Work item | Copy the lines of the data below exactly, starting at the first and stopping after the line that contains "Task: Expand the"; include no pictures.

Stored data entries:
---------------
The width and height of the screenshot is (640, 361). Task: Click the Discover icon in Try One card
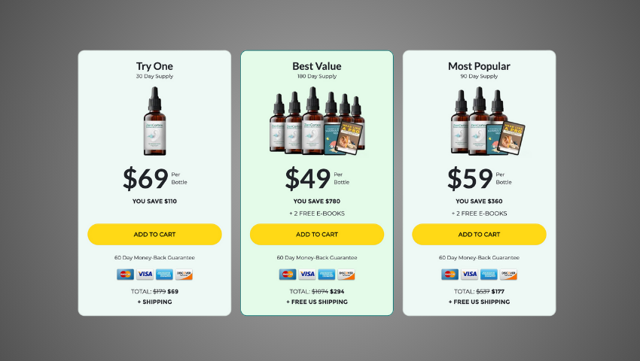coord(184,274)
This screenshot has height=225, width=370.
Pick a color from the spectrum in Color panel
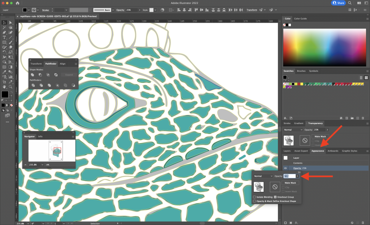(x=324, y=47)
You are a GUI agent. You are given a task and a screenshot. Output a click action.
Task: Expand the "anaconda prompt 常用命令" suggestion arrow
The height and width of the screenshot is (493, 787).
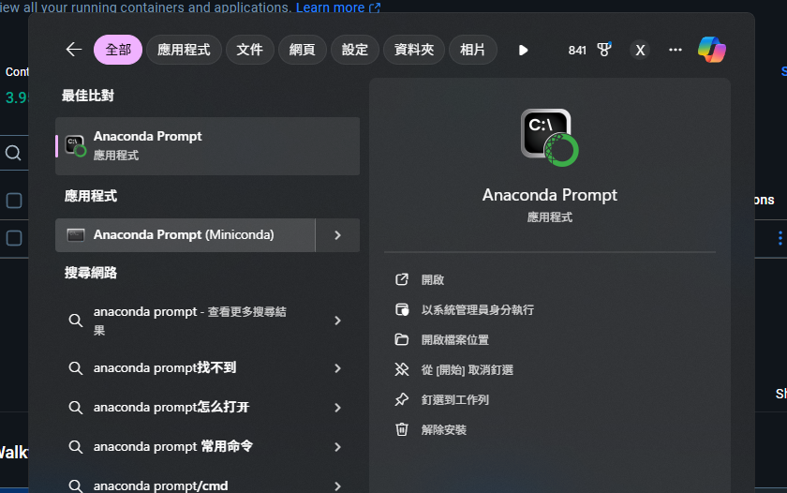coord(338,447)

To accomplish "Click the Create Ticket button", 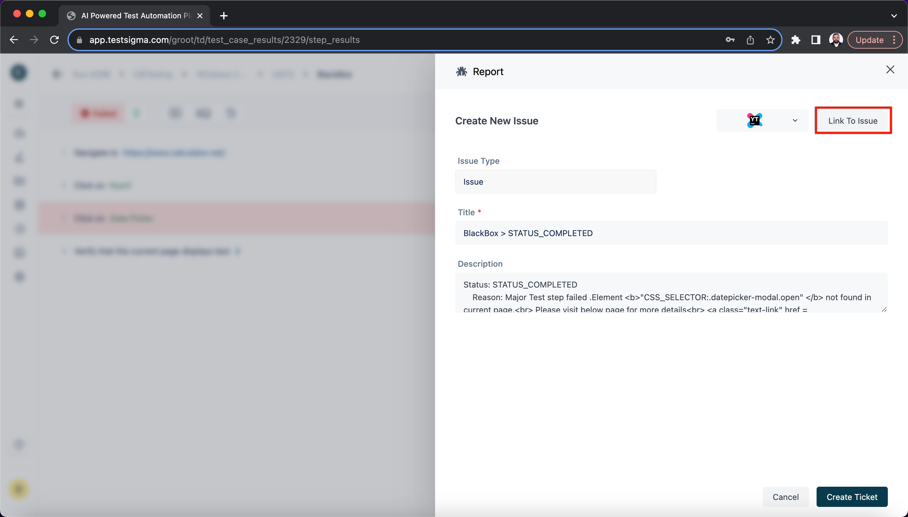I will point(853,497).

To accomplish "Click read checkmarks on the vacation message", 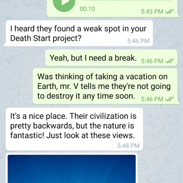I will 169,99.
---------------
Task result |
The width and height of the screenshot is (640, 361). Task: Click the Discover icon in Try One card
coord(184,274)
This screenshot has height=225, width=370.
Pick a color from the spectrum in Color panel
(x=324, y=47)
You are a GUI agent. You are given a task and a screenshot. Output a click action.
Task: Expand the "anaconda prompt 常用命令" suggestion arrow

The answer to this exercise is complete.